Task item: Copy each line that contains the string "computer", taking them from the material.

Input data:

========

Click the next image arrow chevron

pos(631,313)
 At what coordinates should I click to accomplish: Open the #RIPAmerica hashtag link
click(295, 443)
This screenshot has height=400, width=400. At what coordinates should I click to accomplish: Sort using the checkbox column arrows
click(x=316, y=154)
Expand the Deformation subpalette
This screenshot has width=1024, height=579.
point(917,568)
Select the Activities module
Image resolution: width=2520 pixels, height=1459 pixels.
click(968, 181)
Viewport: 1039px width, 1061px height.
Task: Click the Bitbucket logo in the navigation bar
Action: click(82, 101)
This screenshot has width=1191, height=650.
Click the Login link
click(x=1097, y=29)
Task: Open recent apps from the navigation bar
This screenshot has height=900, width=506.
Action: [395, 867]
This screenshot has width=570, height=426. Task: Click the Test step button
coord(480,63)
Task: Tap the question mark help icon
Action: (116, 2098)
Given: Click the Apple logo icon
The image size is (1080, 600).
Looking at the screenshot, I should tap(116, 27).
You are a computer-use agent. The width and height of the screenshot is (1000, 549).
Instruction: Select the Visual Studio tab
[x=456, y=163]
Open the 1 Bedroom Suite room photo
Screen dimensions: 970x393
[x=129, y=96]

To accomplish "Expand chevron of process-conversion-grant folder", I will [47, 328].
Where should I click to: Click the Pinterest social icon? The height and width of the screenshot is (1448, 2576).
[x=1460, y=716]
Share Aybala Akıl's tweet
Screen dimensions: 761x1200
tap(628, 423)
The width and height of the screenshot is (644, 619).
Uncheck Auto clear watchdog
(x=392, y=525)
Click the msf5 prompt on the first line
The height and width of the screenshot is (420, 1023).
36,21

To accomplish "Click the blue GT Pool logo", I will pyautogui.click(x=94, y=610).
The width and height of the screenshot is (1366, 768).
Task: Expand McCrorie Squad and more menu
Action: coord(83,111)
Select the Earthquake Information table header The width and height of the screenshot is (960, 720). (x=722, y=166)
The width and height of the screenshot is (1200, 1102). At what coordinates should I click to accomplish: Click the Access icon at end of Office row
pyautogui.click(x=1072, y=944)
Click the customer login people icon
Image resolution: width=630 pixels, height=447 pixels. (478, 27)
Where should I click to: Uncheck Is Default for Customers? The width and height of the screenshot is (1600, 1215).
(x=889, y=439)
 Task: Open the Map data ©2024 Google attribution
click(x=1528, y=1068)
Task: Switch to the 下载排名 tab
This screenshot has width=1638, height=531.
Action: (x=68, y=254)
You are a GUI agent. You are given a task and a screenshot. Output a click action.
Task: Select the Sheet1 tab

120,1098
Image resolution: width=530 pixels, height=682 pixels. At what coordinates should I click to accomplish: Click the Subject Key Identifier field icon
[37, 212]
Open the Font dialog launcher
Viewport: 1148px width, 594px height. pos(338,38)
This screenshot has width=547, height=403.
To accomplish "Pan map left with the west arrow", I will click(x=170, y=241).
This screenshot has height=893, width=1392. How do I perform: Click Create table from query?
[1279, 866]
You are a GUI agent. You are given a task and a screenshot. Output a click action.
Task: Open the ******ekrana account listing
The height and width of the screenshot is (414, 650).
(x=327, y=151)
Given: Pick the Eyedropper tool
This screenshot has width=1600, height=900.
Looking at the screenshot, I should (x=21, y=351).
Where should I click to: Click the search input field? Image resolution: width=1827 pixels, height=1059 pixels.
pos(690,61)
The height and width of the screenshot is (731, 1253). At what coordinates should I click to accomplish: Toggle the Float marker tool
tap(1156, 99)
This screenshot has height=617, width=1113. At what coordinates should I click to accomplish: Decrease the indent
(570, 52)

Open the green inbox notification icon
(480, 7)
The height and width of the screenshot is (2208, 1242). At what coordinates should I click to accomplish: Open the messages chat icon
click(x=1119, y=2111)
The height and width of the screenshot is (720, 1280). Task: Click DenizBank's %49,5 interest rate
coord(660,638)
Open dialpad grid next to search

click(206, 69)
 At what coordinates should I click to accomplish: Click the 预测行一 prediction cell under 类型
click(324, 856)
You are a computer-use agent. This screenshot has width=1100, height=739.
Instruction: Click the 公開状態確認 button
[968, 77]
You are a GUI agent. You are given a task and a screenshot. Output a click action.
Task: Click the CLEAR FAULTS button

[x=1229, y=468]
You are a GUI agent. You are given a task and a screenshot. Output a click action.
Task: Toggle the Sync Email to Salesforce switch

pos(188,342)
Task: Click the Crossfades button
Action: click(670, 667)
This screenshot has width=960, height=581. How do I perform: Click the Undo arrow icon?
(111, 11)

========

Response area:
You are a computer-use agent. The width and height of the screenshot is (1000, 549).
You are a computer-use agent. This screenshot has width=1100, height=739.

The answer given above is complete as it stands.